Once peeled you should be left with a soft, bright yellow, flattish dome. The flavour is not as nutty as you would expect, which is a thoroughly unhelpful description for newcomers. Sweet in taste and aroma, their warming glow extends beyond mere appearance – probably why they’re a cult favourite among those who try them.
If I say their texture is potato-like, you must believe me that I’m being complimentary. Terms like ‘earthy’ are often thrown in here… so let’s go with that.
Having ventured beyond your kitchen comfort zone and attempted home-roasted chestnuts, you may soon find yourself hungry for more. Not just multiple nuts, addictive as they may be, but innovation. What else can I do with them? Rest assured, the roasted chestnut wears many guises and can fit in at any party, this being a gastronomic metaphor for recipe, dish or repast.
‘Goes alright with anything’ is another way of putting it.
Recently I added a heaping handful to a pie filling that slowly cooked on my stovetop all Sunday. Onion and garlic played bass. (Resist the urge to think that’s a typo!) Ruby red chunks of beef were backup while soaked porcini mushrooms and their dark liquor hit the low notes. Fresh mushrooms were keeping time while an impossibly dark glass of Guinness gave it soul.
Finally, chestnuts revealed themselves, taking the lead by adding sweetness, texture, and intrigue. Shrinking violet status tempts them, so don’t chop too small! Pastry is a bonus. A chestnut motif placed atop each one, an homage.
(Possibly a little naff.)
If you’ve never had the pleasure of watching Nigella Lawson make a Mont Blanc dessert with chestnut purée, get thee to a YouTubing machine, anon! I’ve come to understand European epicureans know it as a mainstream condiment but in Oz you may need to find a specialty store. It’s sweet and buttery, like an adult Nutella or a tricked-out peanut butter.
Should you be wanting to try something sweet with your whole roasted beauties, you could candy them. Marron Glacé, as the French say. However, one must be warned that this process can take upwards of four days. To retort with a modern-day turn-of-phrase: ain’t nobody got time for dat.
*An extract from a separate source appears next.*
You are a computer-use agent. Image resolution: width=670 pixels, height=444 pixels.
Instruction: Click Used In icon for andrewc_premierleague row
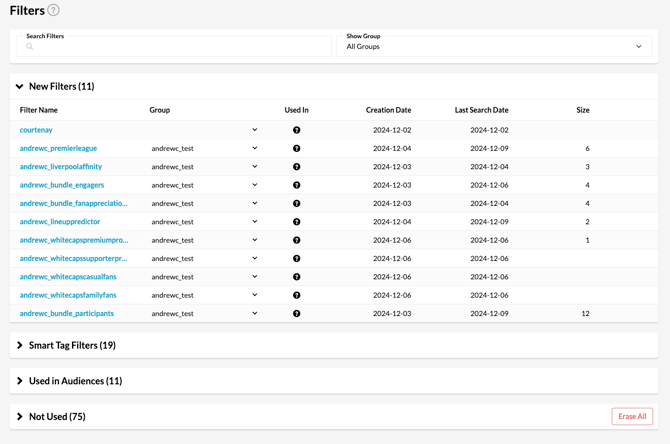[296, 148]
A simpler version can be achieved by warming a sufficient* quantity of butter, salted being my preference, adding brown sugar and cinnamon, then throwing in the peeled and roasted chestnuts. The result is a caramelised nut in a gooey sauce, just desperate to be hurled ruthlessly at some ice cream.
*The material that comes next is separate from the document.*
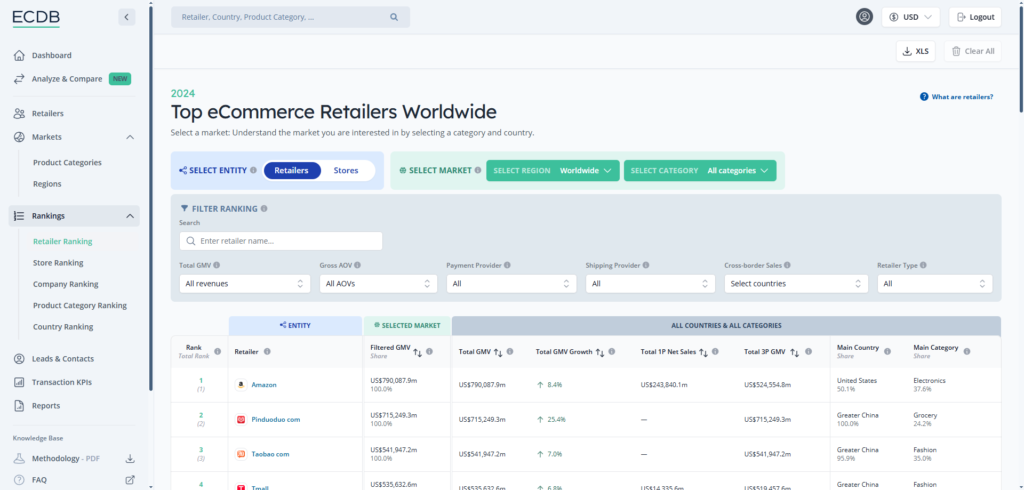Open Store Ranking in the sidebar
Screen dimensions: 1024x490
58,263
* This means enough butter so as not to be a disappointment to the people who love you.
Chestnuts reside in dim and cozy nooks of our imagination. Held in gloved hands ready to warm us, inside and out. A shell of heavy brown satin, reminiscent of the hair colour with the same name.
But in a country like ours, where ‘winter’ can be as ‘low’ as twenty-five degrees, can a chestnut step into the light? Can it be part of a meal that doesn’t rely on cold weather to be enjoyed? Sure it can, this is a land of opportunity.
Think salad. Like Caesar but milder. Languid green leaves stretch out on the plate, embracing glistening chunks of sweet potato, the chestnut’s non-identical twin. Bacon needs no explanation. Something tart must play a role, perhaps a Granny Smith or a particularly firm Nashi pear sliced perilously thin.
Then, the roasted chestnuts have their flourish. Tossed first in warm maple syrup, any extra will boost the dressing. A thin aioli to get the perfect drizzle. Does it need a cheese? I’m not convinced either way, but blue seems logical. Or maybe poached chicken, though the nuts are plenty meaty enough to stand alone. A pale dressing, a light background, an ephemeral glow – chestnuts are in the spotlight at last.
So, can we agree to redeem the chestnut of the overseas holiday status and enjoy it readily on our shores from Easter to July? I’ll certainly be scooping up a few more at Ziggy’s this weekend. As the folks over at Chestnuts Australia say – pun alert – you’d be nuts not to try them!